■ **HOW TO COMPLETE THIS TASK**
Say the data back exactly as it is written below.

*** SUPPLIED INFORMATION Section Begins ***

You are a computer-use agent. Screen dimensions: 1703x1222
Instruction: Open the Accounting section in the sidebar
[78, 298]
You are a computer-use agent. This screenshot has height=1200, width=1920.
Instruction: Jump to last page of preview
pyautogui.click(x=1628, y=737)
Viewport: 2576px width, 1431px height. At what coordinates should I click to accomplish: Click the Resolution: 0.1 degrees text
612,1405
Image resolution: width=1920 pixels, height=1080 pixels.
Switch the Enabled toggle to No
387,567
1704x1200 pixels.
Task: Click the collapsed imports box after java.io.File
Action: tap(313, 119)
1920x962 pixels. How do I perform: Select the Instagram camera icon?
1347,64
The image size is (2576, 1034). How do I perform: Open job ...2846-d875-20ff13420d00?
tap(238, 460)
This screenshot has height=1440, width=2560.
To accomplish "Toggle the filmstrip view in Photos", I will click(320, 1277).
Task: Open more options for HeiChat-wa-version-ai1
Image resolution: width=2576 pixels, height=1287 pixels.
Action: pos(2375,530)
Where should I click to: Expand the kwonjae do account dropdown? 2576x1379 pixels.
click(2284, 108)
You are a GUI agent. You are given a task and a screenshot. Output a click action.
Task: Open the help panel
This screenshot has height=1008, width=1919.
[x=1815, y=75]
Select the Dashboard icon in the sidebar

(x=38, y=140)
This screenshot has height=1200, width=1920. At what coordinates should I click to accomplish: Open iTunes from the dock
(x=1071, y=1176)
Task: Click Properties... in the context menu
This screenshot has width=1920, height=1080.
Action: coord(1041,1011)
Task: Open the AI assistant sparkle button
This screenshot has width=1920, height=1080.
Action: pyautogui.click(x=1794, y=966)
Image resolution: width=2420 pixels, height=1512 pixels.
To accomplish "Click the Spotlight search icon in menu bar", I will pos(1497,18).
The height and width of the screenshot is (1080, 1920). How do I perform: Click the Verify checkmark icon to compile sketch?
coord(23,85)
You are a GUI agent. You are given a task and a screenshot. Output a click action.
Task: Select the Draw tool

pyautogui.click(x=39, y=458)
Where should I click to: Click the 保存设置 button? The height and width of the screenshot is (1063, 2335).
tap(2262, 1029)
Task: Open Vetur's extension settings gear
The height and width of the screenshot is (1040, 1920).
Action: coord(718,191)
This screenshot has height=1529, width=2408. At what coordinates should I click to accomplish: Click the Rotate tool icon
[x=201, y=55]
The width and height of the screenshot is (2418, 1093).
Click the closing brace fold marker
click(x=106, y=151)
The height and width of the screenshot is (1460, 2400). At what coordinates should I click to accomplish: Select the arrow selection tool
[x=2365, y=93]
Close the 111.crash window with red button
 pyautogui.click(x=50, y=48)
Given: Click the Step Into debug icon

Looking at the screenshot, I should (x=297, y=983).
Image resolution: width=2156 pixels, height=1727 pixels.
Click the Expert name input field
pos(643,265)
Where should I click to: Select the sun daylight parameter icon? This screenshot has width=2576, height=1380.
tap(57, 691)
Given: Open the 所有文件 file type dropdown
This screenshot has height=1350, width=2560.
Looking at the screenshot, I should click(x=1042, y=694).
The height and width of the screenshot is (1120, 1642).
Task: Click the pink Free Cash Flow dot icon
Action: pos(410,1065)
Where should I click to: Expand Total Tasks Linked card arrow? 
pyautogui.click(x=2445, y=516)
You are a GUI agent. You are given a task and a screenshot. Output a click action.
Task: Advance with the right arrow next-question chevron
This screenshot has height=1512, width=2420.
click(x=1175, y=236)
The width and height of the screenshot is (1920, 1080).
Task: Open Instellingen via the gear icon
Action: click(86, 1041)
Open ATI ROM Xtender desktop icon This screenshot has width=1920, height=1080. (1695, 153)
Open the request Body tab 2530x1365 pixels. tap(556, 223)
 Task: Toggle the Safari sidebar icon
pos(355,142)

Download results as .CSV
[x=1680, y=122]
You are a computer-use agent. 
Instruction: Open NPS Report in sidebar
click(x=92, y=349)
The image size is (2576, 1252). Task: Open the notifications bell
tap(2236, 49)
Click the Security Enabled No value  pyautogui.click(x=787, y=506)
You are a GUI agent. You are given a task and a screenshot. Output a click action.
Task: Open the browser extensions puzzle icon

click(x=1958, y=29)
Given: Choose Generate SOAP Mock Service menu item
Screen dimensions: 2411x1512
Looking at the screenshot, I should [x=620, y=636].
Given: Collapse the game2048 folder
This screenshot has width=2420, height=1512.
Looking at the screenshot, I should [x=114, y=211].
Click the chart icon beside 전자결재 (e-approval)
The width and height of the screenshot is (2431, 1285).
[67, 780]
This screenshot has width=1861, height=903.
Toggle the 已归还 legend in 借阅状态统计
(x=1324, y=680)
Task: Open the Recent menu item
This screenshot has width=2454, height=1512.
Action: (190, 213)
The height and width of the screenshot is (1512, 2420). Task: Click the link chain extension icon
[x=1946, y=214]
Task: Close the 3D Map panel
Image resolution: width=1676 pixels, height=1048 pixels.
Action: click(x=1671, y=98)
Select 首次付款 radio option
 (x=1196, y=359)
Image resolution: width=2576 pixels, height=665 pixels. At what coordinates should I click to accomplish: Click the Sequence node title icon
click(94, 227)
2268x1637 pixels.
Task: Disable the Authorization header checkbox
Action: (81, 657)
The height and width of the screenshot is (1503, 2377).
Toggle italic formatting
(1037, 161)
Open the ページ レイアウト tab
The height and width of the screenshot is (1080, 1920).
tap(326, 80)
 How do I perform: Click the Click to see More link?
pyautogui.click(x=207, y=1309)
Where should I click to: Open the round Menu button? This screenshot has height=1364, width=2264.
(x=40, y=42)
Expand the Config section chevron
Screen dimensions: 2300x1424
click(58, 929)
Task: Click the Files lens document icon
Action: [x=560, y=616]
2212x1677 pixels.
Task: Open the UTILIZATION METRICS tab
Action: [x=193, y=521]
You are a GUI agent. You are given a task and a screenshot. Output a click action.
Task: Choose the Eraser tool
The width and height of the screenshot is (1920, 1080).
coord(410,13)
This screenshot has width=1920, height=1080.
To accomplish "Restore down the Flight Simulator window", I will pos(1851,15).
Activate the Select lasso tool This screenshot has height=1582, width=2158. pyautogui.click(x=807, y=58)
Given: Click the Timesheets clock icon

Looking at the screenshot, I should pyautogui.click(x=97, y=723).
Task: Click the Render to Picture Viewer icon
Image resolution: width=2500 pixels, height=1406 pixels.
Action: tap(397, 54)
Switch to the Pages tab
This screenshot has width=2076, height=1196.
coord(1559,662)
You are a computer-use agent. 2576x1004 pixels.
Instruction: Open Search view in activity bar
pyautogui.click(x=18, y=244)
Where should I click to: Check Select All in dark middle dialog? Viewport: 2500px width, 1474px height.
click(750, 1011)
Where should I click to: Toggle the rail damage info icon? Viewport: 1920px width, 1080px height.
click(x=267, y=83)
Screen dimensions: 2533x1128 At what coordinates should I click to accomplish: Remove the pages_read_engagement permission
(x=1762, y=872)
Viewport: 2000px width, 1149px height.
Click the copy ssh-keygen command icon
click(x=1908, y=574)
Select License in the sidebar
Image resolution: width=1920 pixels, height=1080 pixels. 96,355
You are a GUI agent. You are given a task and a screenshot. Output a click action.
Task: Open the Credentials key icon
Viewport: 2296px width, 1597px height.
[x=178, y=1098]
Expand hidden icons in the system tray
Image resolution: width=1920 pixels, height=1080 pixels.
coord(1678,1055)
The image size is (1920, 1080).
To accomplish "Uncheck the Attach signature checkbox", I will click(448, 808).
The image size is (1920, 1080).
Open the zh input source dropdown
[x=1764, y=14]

*** SUPPLIED INFORMATION Section Ends ***

■ **RESPONSE BOX**
You are a computer-use agent. Screen dimensions: 1703x1222
Instruction: Open the Accounting section in the sidebar
[78, 298]
You are a computer-use agent. This screenshot has height=1200, width=1920.
Instruction: Jump to last page of preview
pyautogui.click(x=1628, y=737)
Viewport: 2576px width, 1431px height. At what coordinates should I click to accomplish: Click the Resolution: 0.1 degrees text
612,1405
Image resolution: width=1920 pixels, height=1080 pixels.
Switch the Enabled toggle to No
387,567
1704x1200 pixels.
Task: Click the collapsed imports box after java.io.File
Action: tap(313, 119)
1920x962 pixels. How do I perform: Select the Instagram camera icon?
1347,64
The image size is (2576, 1034). How do I perform: Open job ...2846-d875-20ff13420d00?
tap(238, 460)
This screenshot has height=1440, width=2560.
To accomplish "Toggle the filmstrip view in Photos", I will click(320, 1277).
Task: Open more options for HeiChat-wa-version-ai1
Image resolution: width=2576 pixels, height=1287 pixels.
Action: pos(2375,530)
Where should I click to: Expand the kwonjae do account dropdown? 2576x1379 pixels.
click(2284, 108)
You are a GUI agent. You are given a task and a screenshot. Output a click action.
Task: Open the help panel
This screenshot has height=1008, width=1919.
[x=1815, y=75]
Select the Dashboard icon in the sidebar

(x=38, y=140)
This screenshot has height=1200, width=1920. At what coordinates should I click to accomplish: Open iTunes from the dock
(x=1071, y=1176)
Task: Click Properties... in the context menu
This screenshot has width=1920, height=1080.
Action: coord(1041,1011)
Task: Open the AI assistant sparkle button
This screenshot has width=1920, height=1080.
Action: pyautogui.click(x=1794, y=966)
Image resolution: width=2420 pixels, height=1512 pixels.
To accomplish "Click the Spotlight search icon in menu bar", I will pos(1497,18).
The height and width of the screenshot is (1080, 1920). How do I perform: Click the Verify checkmark icon to compile sketch?
coord(23,85)
You are a GUI agent. You are given a task and a screenshot. Output a click action.
Task: Select the Draw tool

pyautogui.click(x=39, y=458)
Where should I click to: Click the 保存设置 button? The height and width of the screenshot is (1063, 2335).
tap(2262, 1029)
Task: Open Vetur's extension settings gear
The height and width of the screenshot is (1040, 1920).
Action: coord(718,191)
This screenshot has height=1529, width=2408. At what coordinates should I click to accomplish: Click the Rotate tool icon
[x=201, y=55]
The width and height of the screenshot is (2418, 1093).
Click the closing brace fold marker
click(x=106, y=151)
The height and width of the screenshot is (1460, 2400). At what coordinates should I click to accomplish: Select the arrow selection tool
[x=2365, y=93]
Close the 111.crash window with red button
 pyautogui.click(x=50, y=48)
Given: Click the Step Into debug icon

Looking at the screenshot, I should (x=297, y=983).
Image resolution: width=2156 pixels, height=1727 pixels.
Click the Expert name input field
pos(643,265)
Where should I click to: Select the sun daylight parameter icon? This screenshot has width=2576, height=1380.
tap(57, 691)
Given: Open the 所有文件 file type dropdown
This screenshot has height=1350, width=2560.
Looking at the screenshot, I should click(x=1042, y=694).
The height and width of the screenshot is (1120, 1642).
Task: Click the pink Free Cash Flow dot icon
Action: pos(410,1065)
Where should I click to: Expand Total Tasks Linked card arrow? 
pyautogui.click(x=2445, y=516)
You are a GUI agent. You are given a task and a screenshot. Output a click action.
Task: Advance with the right arrow next-question chevron
This screenshot has height=1512, width=2420.
click(x=1175, y=236)
The width and height of the screenshot is (1920, 1080).
Task: Open Instellingen via the gear icon
Action: click(86, 1041)
Open ATI ROM Xtender desktop icon This screenshot has width=1920, height=1080. (1695, 153)
Open the request Body tab 2530x1365 pixels. tap(556, 223)
 Task: Toggle the Safari sidebar icon
pos(355,142)

Download results as .CSV
[x=1680, y=122]
You are a computer-use agent. 
Instruction: Open NPS Report in sidebar
click(x=92, y=349)
The image size is (2576, 1252). Task: Open the notifications bell
tap(2236, 49)
Click the Security Enabled No value  pyautogui.click(x=787, y=506)
You are a GUI agent. You are given a task and a screenshot. Output a click action.
Task: Open the browser extensions puzzle icon

click(x=1958, y=29)
Given: Choose Generate SOAP Mock Service menu item
Screen dimensions: 2411x1512
Looking at the screenshot, I should [x=620, y=636].
Given: Collapse the game2048 folder
This screenshot has width=2420, height=1512.
Looking at the screenshot, I should [x=114, y=211].
Click the chart icon beside 전자결재 (e-approval)
The width and height of the screenshot is (2431, 1285).
[67, 780]
This screenshot has width=1861, height=903.
Toggle the 已归还 legend in 借阅状态统计
(x=1324, y=680)
Task: Open the Recent menu item
This screenshot has width=2454, height=1512.
Action: (190, 213)
The height and width of the screenshot is (1512, 2420). Task: Click the link chain extension icon
[x=1946, y=214]
Task: Close the 3D Map panel
Image resolution: width=1676 pixels, height=1048 pixels.
Action: click(x=1671, y=98)
Select 首次付款 radio option
 (x=1196, y=359)
Image resolution: width=2576 pixels, height=665 pixels. At what coordinates should I click to accomplish: Click the Sequence node title icon
click(94, 227)
2268x1637 pixels.
Task: Disable the Authorization header checkbox
Action: (81, 657)
The height and width of the screenshot is (1503, 2377).
Toggle italic formatting
(1037, 161)
Open the ページ レイアウト tab
The height and width of the screenshot is (1080, 1920).
tap(326, 80)
 How do I perform: Click the Click to see More link?
pyautogui.click(x=207, y=1309)
Where should I click to: Open the round Menu button? This screenshot has height=1364, width=2264.
(x=40, y=42)
Expand the Config section chevron
Screen dimensions: 2300x1424
click(58, 929)
Task: Click the Files lens document icon
Action: [x=560, y=616]
2212x1677 pixels.
Task: Open the UTILIZATION METRICS tab
Action: [x=193, y=521]
You are a GUI agent. You are given a task and a screenshot. Output a click action.
Task: Choose the Eraser tool
The width and height of the screenshot is (1920, 1080).
coord(410,13)
This screenshot has width=1920, height=1080.
To accomplish "Restore down the Flight Simulator window", I will pos(1851,15).
Activate the Select lasso tool This screenshot has height=1582, width=2158. pyautogui.click(x=807, y=58)
Given: Click the Timesheets clock icon

Looking at the screenshot, I should pyautogui.click(x=97, y=723).
Task: Click the Render to Picture Viewer icon
Image resolution: width=2500 pixels, height=1406 pixels.
Action: tap(397, 54)
Switch to the Pages tab
This screenshot has width=2076, height=1196.
coord(1559,662)
You are a computer-use agent. 2576x1004 pixels.
Instruction: Open Search view in activity bar
pyautogui.click(x=18, y=244)
Where should I click to: Check Select All in dark middle dialog? Viewport: 2500px width, 1474px height.
click(750, 1011)
Where should I click to: Toggle the rail damage info icon? Viewport: 1920px width, 1080px height.
click(x=267, y=83)
Screen dimensions: 2533x1128 At what coordinates should I click to accomplish: Remove the pages_read_engagement permission
(x=1762, y=872)
Viewport: 2000px width, 1149px height.
Click the copy ssh-keygen command icon
click(x=1908, y=574)
Select License in the sidebar
Image resolution: width=1920 pixels, height=1080 pixels. 96,355
You are a GUI agent. You are given a task and a screenshot. Output a click action.
Task: Open the Credentials key icon
Viewport: 2296px width, 1597px height.
[x=178, y=1098]
Expand hidden icons in the system tray
Image resolution: width=1920 pixels, height=1080 pixels.
coord(1678,1055)
The image size is (1920, 1080).
To accomplish "Uncheck the Attach signature checkbox", I will click(448, 808).
The image size is (1920, 1080).
Open the zh input source dropdown
[x=1764, y=14]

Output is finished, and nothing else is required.